(Records of word and element locations)
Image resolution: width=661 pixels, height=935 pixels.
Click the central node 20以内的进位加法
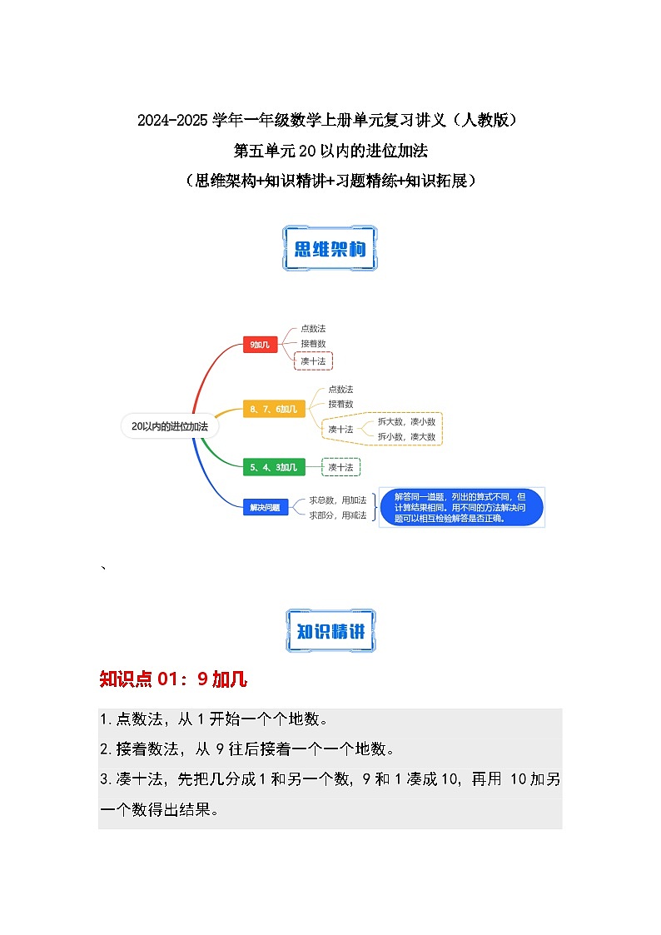pos(170,425)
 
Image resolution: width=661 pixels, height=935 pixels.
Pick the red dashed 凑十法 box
pos(314,361)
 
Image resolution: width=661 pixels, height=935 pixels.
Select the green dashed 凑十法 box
pos(340,467)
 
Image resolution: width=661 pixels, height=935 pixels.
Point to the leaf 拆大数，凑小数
pos(406,421)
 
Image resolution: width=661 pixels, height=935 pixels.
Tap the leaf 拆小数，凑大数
pos(406,436)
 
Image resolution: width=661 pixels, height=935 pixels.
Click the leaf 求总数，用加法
pos(338,500)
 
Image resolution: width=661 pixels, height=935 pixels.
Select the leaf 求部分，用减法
pos(338,515)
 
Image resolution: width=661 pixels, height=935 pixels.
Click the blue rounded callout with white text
pos(461,507)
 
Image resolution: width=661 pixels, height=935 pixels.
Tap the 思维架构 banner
pos(330,249)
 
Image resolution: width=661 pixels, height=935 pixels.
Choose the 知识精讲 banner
pos(330,631)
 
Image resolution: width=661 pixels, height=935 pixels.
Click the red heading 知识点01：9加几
pos(173,679)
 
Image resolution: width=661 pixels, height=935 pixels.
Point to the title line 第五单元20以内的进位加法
pos(330,151)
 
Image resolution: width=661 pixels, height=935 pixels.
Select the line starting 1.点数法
pos(212,719)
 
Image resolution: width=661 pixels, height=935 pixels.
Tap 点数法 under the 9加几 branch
pos(313,329)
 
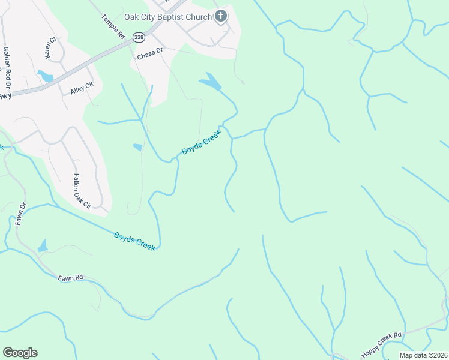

» Directions
How many lines in the material contain the string "dashed"? Count case-sensitively and give only the number.

» Correct result
2